THIERRY A, bien que 'ai beaucoup aimé le film, certains points que vous souvelez me semblent très pertinents. Par exemple, la voix OFF est trop présente et quelque fois redondante, par contre, je n'ai pas trouvé que tout ce que vous mentionnez devrait forcéement être expliqué comme la piraterie, cela existe, pas besoin de plus de détail, comme les pirate existent au large de la Somalie et joue leur rôle de pirate sans que j'en sache tous les tenant géopolitiques... L'autre point oû je diverge d'avec votre analyse, c'est la réflexion du père sur la non existence d'autres formes de vie, c'est une conclusion que beaucoup ont dans la réalité pusque nous ne pouvons observer depuis la Terre aucune autre forme de vie, elle n'engage que lui comme elle n'engage que ceux qui sur Terre pensent cela aujourd'hui, elle n'est pas plus illogique que ce que pense ces personnes ici, il a juste exploré l'espace un peu plus loin que ceux qui l'affirme les pieds rivés sur notre planète. D'ailleurs il y a plein de nouvelles et roman où l'on imagine une planète vide parce qu'on a attérit dans un endroit déesert ou parce qu'on a pas réussi à reconaitre une forme de vie différente, ela peut être aussi dû à la lassitude de la recherche, à la démotivation, à la dépression. Mais il y a beaucoup de choses cousues de fils blancs, vous avez raison, ce qui empêche le film d'être génial.

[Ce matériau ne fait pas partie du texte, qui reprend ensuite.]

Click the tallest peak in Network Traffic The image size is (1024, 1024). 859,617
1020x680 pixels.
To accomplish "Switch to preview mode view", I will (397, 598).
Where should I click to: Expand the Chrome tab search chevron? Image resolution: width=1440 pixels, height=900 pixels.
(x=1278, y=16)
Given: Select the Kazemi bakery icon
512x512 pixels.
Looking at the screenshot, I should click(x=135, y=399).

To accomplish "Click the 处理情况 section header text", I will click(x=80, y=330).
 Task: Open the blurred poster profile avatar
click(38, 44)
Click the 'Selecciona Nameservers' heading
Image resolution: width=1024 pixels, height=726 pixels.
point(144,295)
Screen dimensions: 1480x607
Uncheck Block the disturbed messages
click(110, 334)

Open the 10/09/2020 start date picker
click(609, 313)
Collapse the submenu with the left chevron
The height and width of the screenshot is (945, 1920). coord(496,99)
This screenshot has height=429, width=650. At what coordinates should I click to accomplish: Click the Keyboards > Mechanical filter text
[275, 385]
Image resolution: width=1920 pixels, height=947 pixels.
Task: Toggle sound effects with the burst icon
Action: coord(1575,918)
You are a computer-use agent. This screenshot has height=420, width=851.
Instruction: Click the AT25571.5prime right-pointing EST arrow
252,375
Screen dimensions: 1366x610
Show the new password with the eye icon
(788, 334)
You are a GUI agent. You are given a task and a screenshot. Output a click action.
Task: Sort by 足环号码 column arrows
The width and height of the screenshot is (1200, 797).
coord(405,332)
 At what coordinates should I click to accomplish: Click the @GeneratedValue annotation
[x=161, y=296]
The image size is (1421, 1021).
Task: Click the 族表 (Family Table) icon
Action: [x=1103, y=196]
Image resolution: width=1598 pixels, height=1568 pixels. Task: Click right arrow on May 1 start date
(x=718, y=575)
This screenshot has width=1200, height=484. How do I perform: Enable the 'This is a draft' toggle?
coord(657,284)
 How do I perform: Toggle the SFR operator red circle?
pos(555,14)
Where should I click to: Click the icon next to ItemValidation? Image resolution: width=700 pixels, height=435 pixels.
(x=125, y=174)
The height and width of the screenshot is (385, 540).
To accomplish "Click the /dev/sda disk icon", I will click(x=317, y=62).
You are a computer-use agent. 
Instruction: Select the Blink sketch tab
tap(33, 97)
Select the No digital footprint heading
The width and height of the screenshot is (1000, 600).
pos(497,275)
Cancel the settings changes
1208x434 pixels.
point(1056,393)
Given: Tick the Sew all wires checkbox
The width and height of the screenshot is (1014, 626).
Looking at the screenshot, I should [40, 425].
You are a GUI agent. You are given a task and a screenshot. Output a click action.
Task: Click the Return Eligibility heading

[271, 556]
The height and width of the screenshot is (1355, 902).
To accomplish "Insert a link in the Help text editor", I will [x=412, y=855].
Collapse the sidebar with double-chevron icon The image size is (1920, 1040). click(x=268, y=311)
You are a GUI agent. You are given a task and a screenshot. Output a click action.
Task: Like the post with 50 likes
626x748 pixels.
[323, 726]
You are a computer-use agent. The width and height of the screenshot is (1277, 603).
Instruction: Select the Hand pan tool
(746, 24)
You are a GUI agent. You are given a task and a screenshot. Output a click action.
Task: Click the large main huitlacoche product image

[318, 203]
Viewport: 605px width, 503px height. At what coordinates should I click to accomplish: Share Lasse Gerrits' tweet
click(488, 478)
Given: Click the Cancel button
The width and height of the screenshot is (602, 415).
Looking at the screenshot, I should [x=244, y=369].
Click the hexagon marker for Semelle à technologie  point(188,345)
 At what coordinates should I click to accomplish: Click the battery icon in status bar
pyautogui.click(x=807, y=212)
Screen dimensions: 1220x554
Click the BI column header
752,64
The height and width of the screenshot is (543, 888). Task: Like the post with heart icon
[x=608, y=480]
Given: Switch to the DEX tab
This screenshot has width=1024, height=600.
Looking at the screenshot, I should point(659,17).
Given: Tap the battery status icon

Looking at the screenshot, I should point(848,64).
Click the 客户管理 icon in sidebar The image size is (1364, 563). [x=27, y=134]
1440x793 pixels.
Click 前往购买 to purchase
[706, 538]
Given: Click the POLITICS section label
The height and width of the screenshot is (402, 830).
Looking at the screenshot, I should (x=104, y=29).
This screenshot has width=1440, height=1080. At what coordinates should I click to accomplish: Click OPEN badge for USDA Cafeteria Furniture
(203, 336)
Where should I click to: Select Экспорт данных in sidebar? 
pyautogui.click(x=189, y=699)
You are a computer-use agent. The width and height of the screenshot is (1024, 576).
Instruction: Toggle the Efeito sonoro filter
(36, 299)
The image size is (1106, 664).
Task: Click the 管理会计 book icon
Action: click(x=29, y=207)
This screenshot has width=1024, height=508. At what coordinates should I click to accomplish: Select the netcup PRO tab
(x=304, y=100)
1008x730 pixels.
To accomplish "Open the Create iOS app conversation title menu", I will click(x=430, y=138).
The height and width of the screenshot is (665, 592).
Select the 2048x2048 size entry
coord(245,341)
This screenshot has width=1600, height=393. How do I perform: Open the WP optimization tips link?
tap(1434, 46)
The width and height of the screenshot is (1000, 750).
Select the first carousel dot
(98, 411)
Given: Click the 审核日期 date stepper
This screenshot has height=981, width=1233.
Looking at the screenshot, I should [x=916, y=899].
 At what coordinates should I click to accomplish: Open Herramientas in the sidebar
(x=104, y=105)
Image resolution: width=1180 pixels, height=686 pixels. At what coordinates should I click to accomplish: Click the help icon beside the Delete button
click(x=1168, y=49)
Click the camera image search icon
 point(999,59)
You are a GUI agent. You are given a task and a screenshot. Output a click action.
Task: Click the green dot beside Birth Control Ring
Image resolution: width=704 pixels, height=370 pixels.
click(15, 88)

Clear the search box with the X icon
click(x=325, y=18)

Je vous ai lu jusqu'au bout parce que ce que vous aviez à dire était intéressant :) Bone journée.

MystereK
30/12/2019 à 11:44

MYSTEREWC non, juste à remettre l'église au milieu du village et à rappeler à des gens comme vous que les goûts des uns et des aurtes cela se repscte parce qu'aucun de nous ne possède la science exacte de ce que doit ou pas aimer l'autre. Mais apparement, vous ne comprenez pas ce que signifie le mot respect en regarde de votre réponse.

Madolic
30/12/2019 à 10:50

J'ai adoré lost city of Z, celui là je l'ai trouvé très chiant avec un vrai problème de rythme.

bit2boule
30/12/2019 à 10:27

James Gray ou le réalisateur de nanars le plus bankable d'hollywood. Il fait des mauvais films, des bides aux box-office mais arrive toujours à se vendre et à faire des films. C'est un roi du nanar comme on en fait plus. C'est le Uwe Boll américain et ça c'est un exploit. Hâte de voir les prochains nanar en puissance.
Sa filmographie force le respect. Well done mon Uwe Boll américain.

sylvinception
30/12/2019 à 00:22

"Où va aller James Gray après ça ?"

Sur Netflix pardi !!

Alyon
29/12/2019 à 15:04

@thierry A je t'ai lu et suis d'accord sur tous les points. J'aurais pas dit mieux.
Quel ennui, une fin qui laisse pantois dans son traitement.